Dopo due anni di ricerca info e un adeguato bagaglio di esperienza, cogliendo l'occasione di essere in zona, decido di avviare il progetto dedicato alle vie del "Re delle Alpi" con questa piccola perla riscoperta qualche anno fa in valle Stretta, sopra Bardonecchia. La via, aperta nel 1951 in solitaria da Walter Bonatti sul Croz del Rifugio, ricerca la linea più diretta e logica tra gli strapiombi della parete.
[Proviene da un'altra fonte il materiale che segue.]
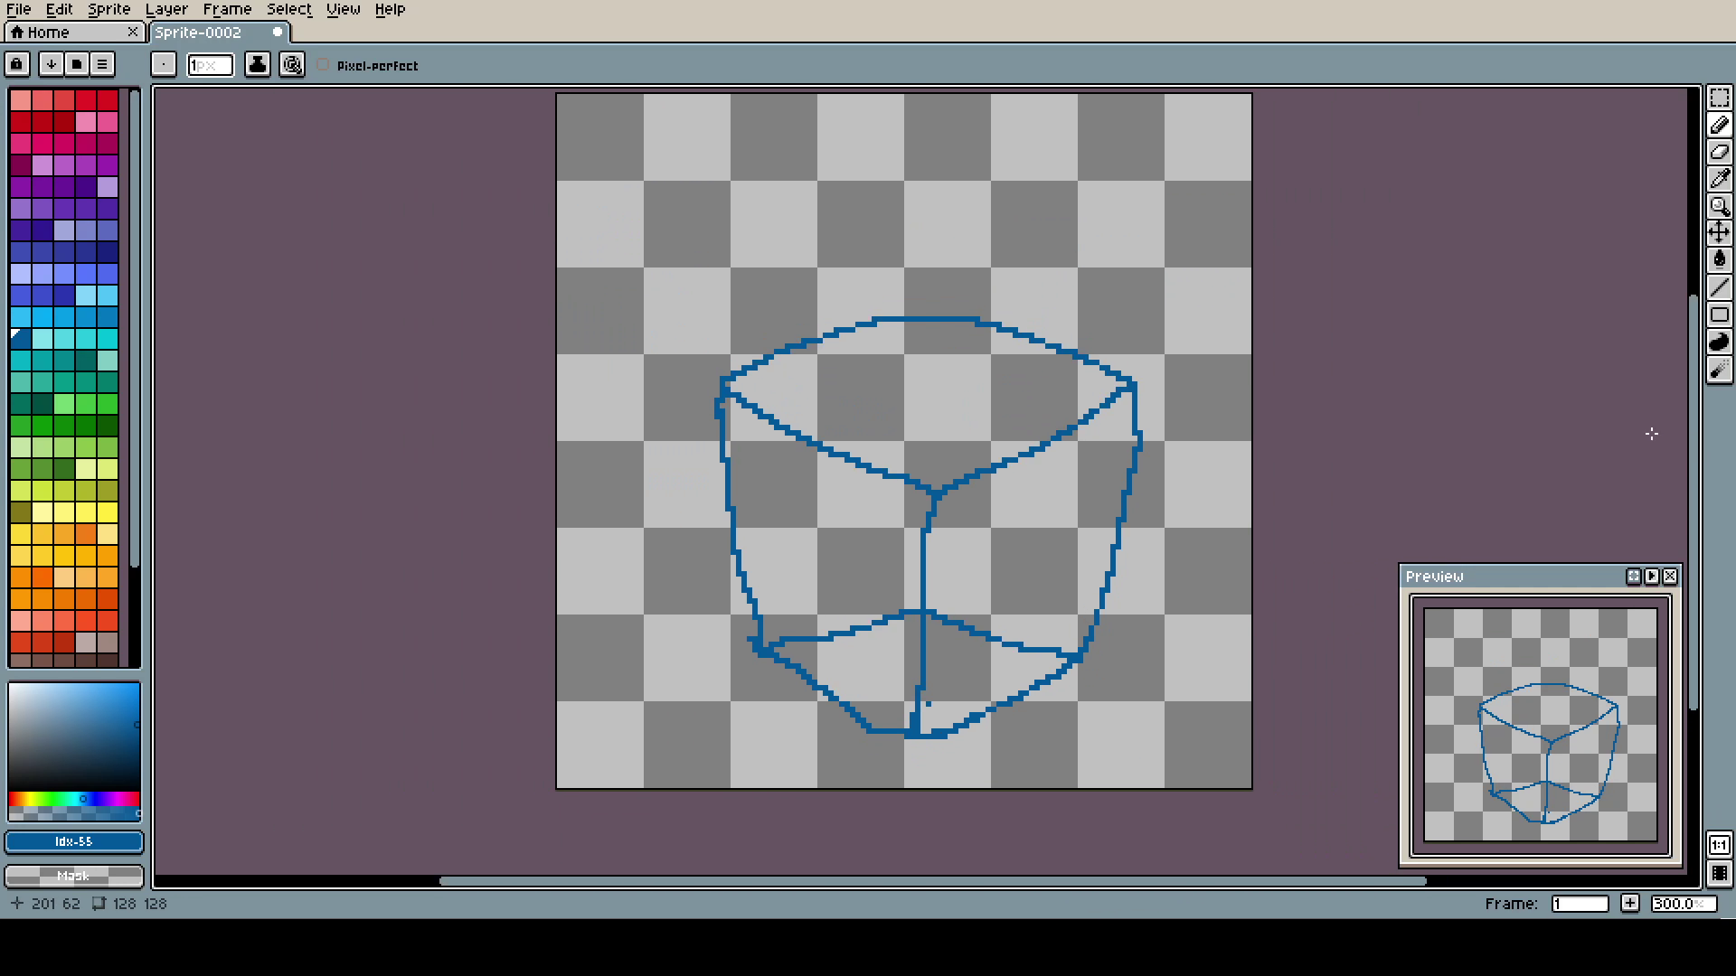This screenshot has height=976, width=1736.
Task: Enable the Pixel-perfect checkbox
Action: (324, 65)
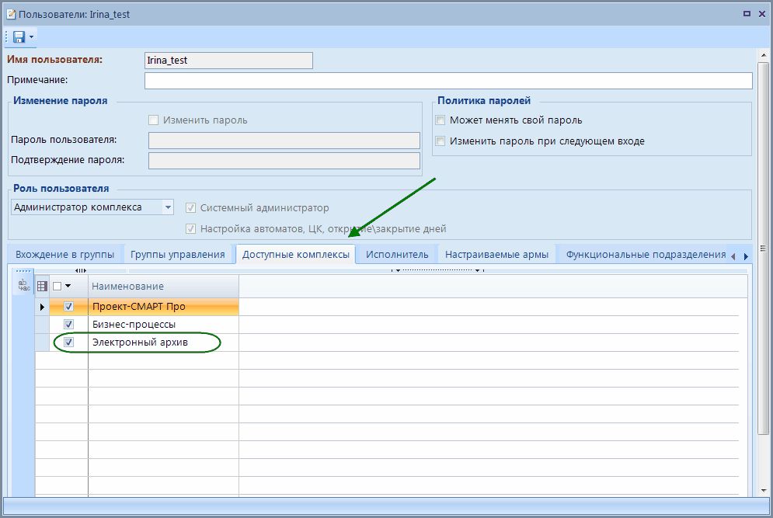Image resolution: width=773 pixels, height=518 pixels.
Task: Click into the Примечание text field
Action: coord(448,81)
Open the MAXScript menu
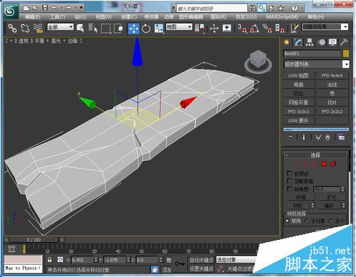This screenshot has width=356, height=277. tap(282, 17)
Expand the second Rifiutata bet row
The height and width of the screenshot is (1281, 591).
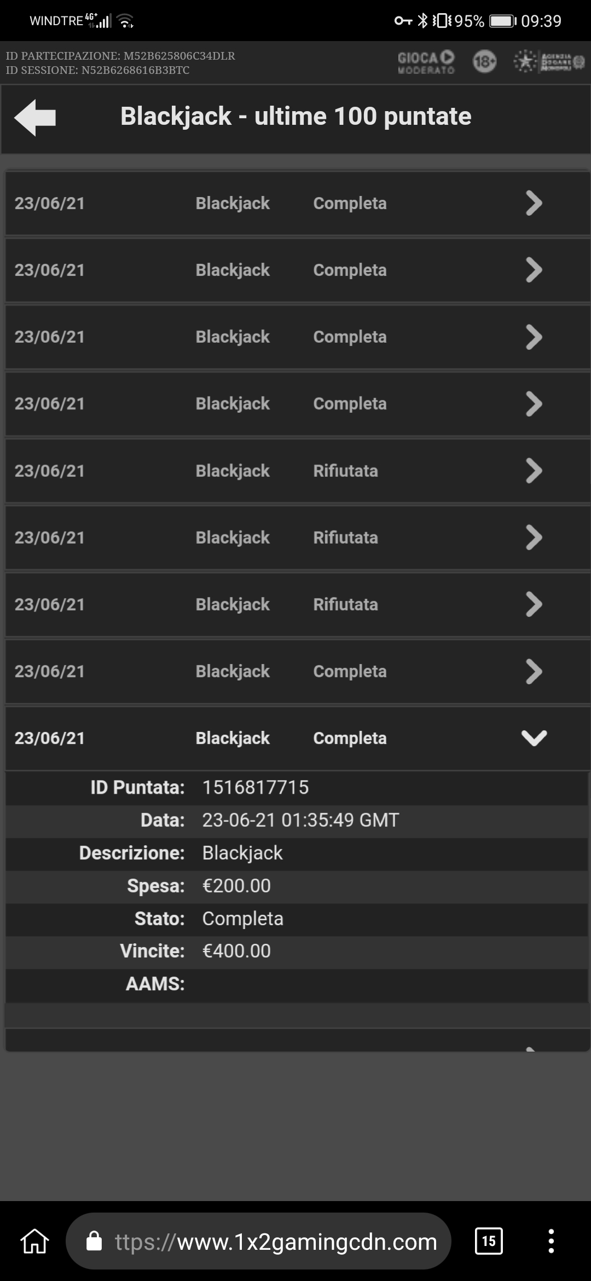(x=298, y=538)
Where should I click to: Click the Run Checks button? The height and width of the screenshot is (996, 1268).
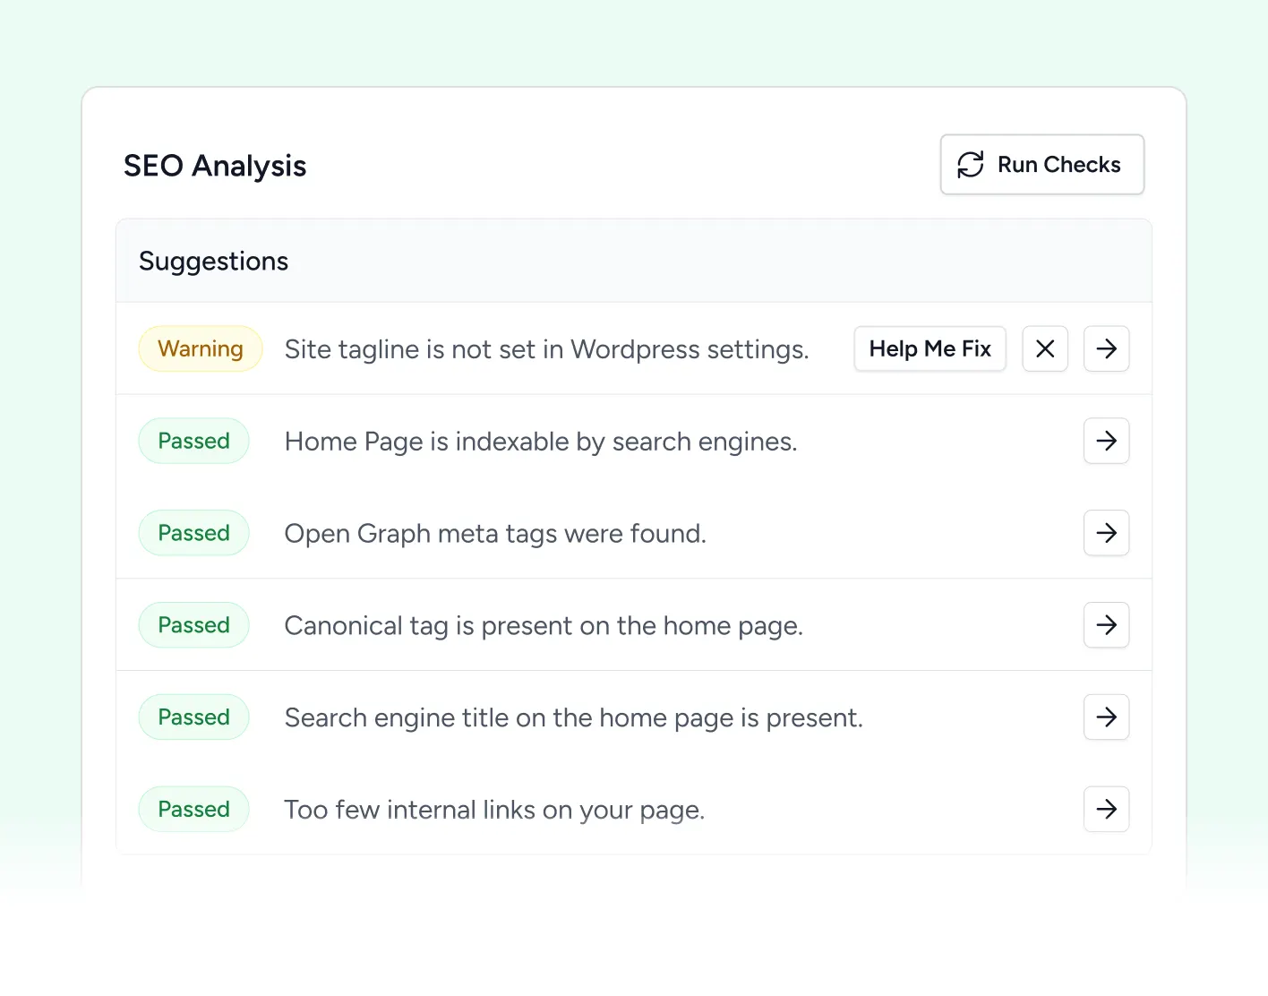(x=1041, y=165)
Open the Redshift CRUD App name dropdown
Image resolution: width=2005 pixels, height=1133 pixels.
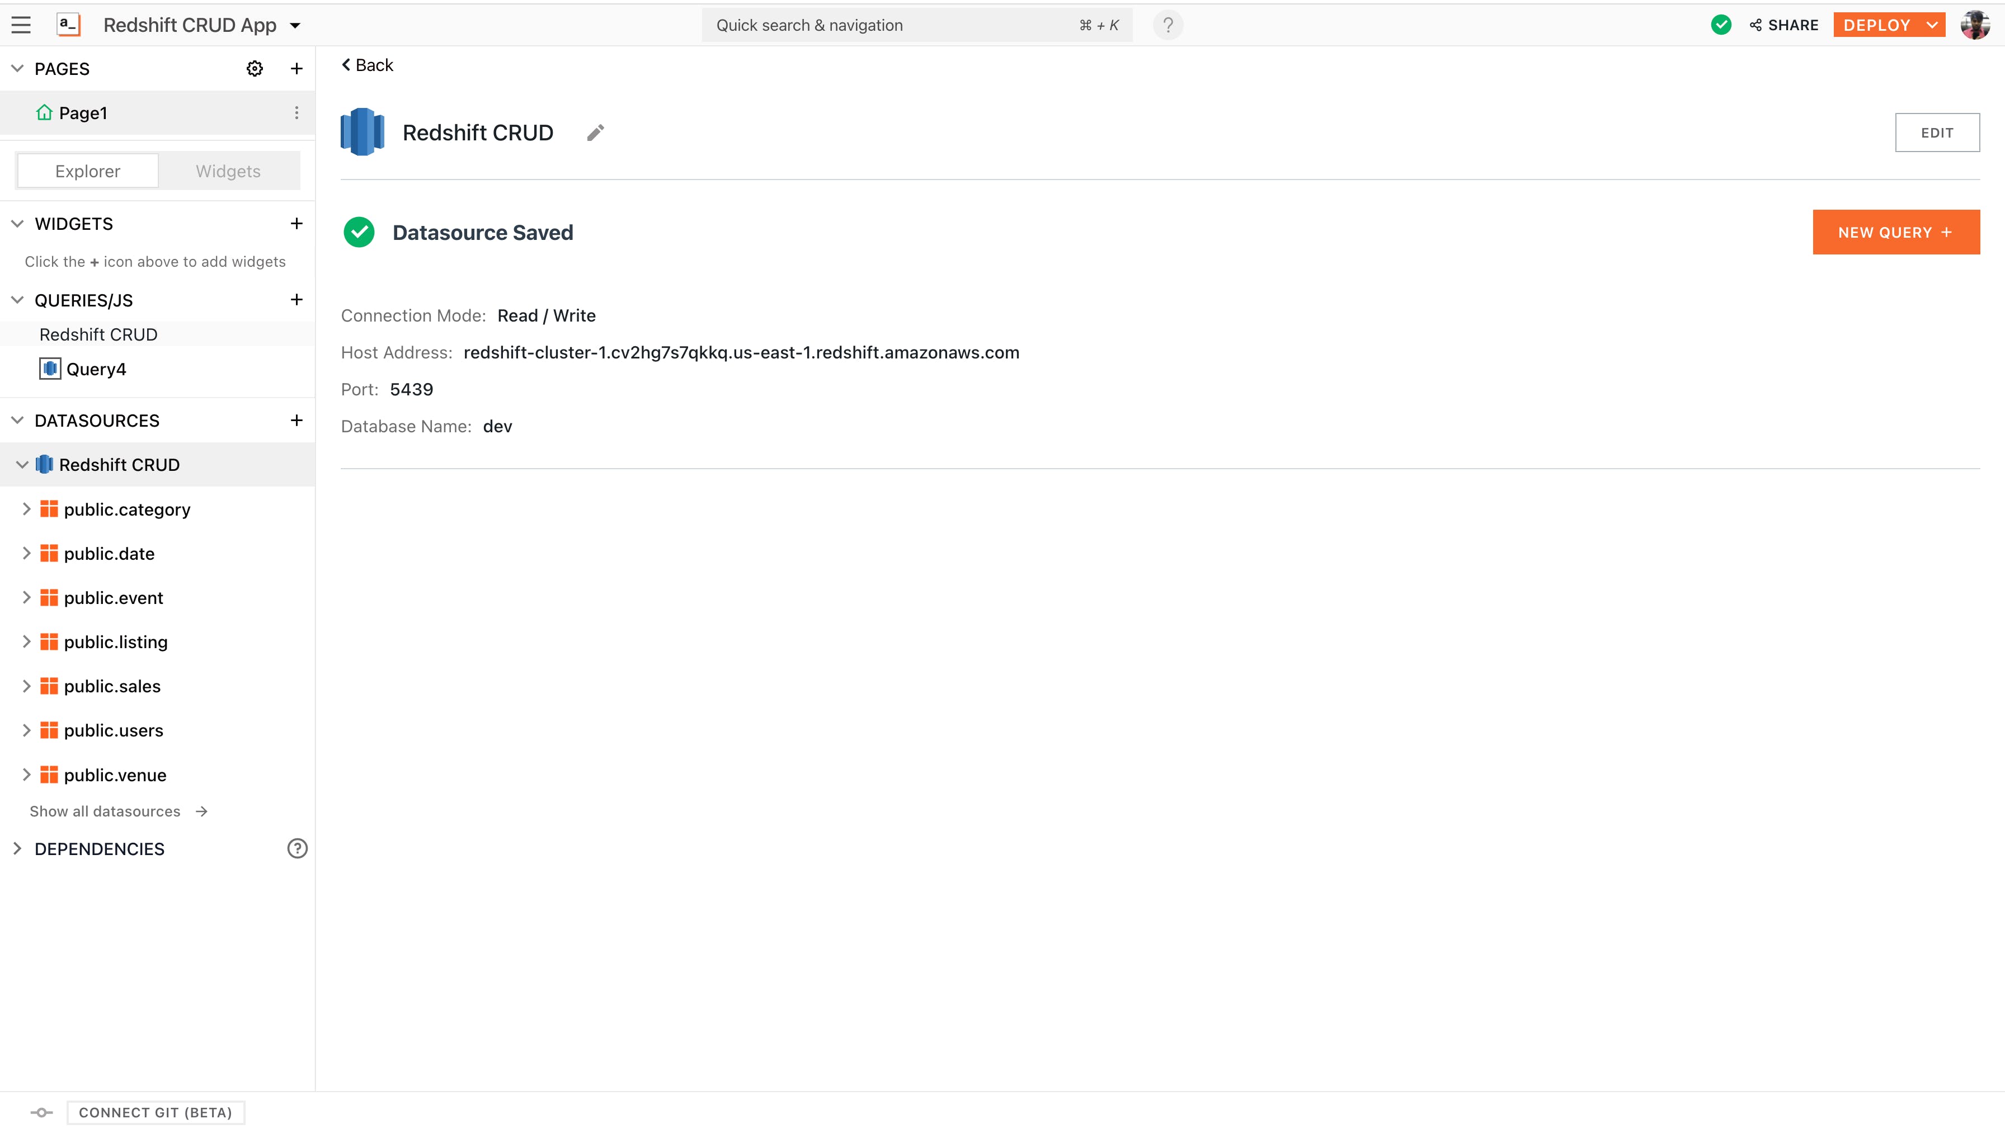pyautogui.click(x=295, y=25)
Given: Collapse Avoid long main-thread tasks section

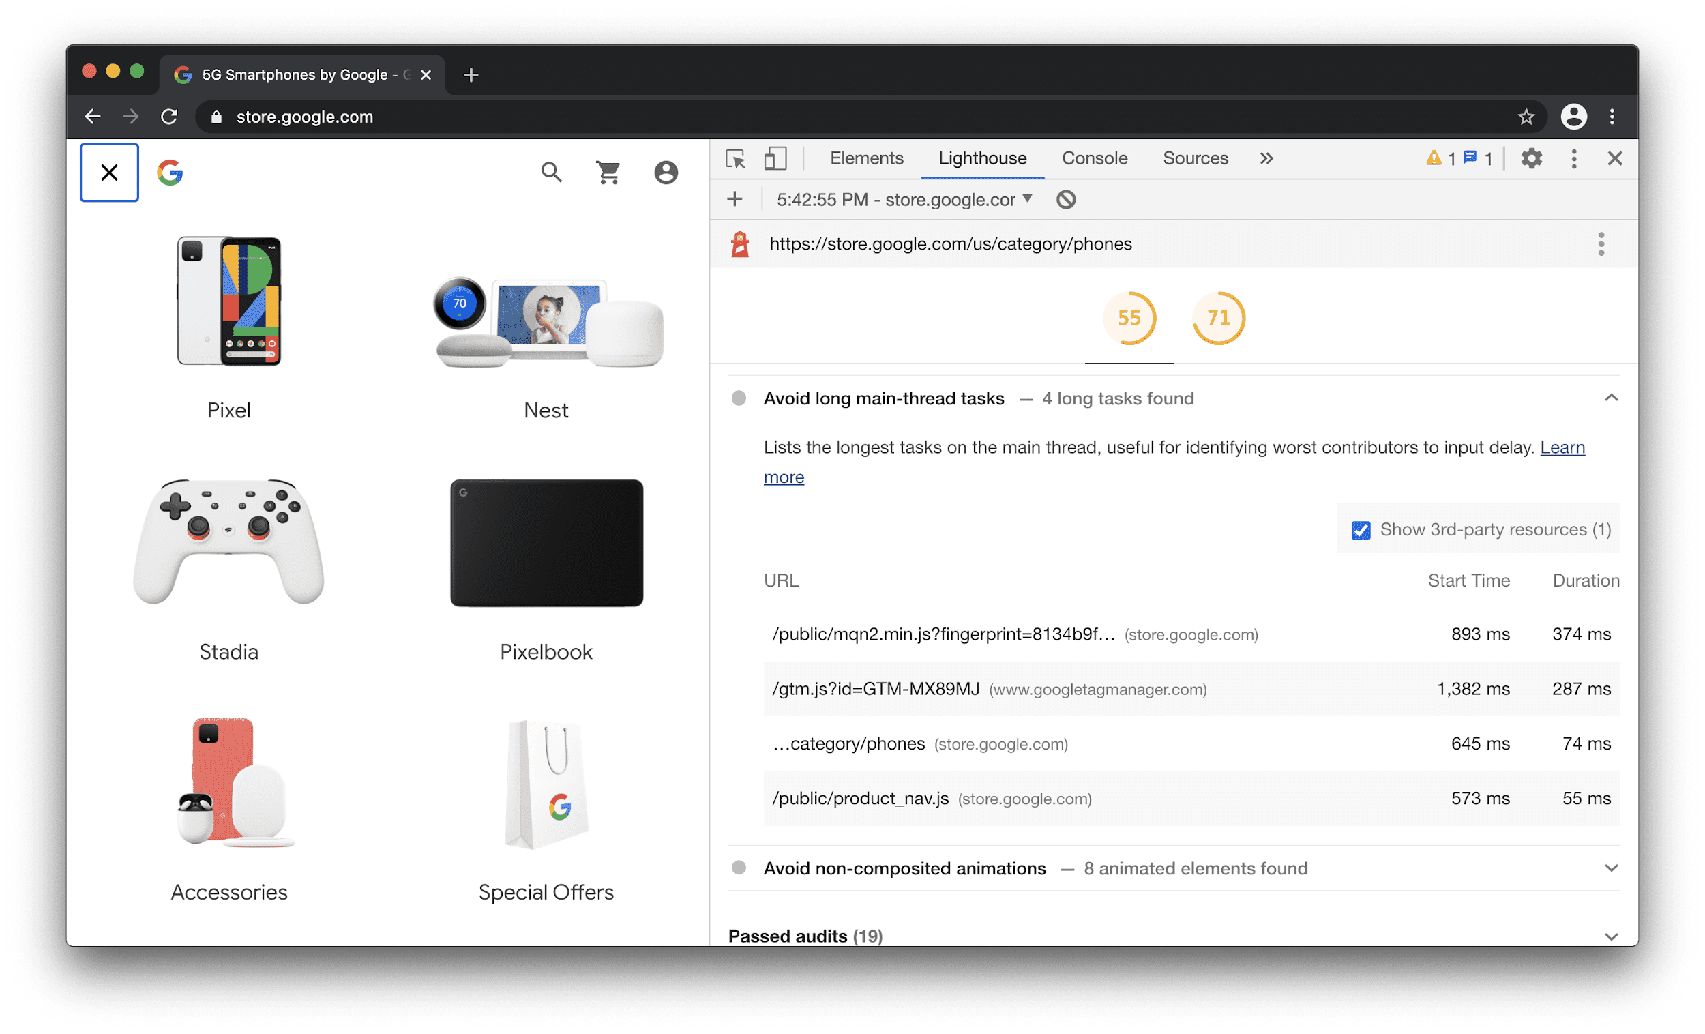Looking at the screenshot, I should 1611,397.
Relazione (p.s. riporto i gradi dei primi ripetitori, con la sola differenza che loro affrontarono la via in 6 corti tiri, noi in 3 lunghi, ben gestibile con attenzione a eventuali attriti; fonte https://www.planetmountain.com/it/iti...) L1 - salto verticale, diedro, tetto da superare a sx e lungo diedro a blocchi verticale/strapiombante (VII o V+/A2) L2 - traverso delicato a dx e salita prima per facili salti e poi per placche compatte (V+) L3 - muro verticale, diedro strapiombante e lungo traverso a dx su frana pensile a doppiare lo spigolo (VII o V+/A2) L4 - breve caminetto e facili roccette (IV) Discesa per cenge esposte una doppia che deposita a base parete. Con la condizione psico-fisica giusta e con l'amico e compagno di cordata con cui c'è fiducia reciproca tutto è filato alla perfezione... una soddisfazione immensa quindi concludere questa prima via del progetto "Voie Bonatti" tirando i tiri difficili da capocordata! La via conta ad oggi ben poche ripetizioni, la roccia è spesso molto delicata (valutare cosa si tira) e le protezioni sono rade e vetuste (trovati 5 chiodi in 200 m, oltre alle soste). Consigliati un buon set di friends, martello, qualche chiodo per sicurezza, 2 staffe possono tornare utili.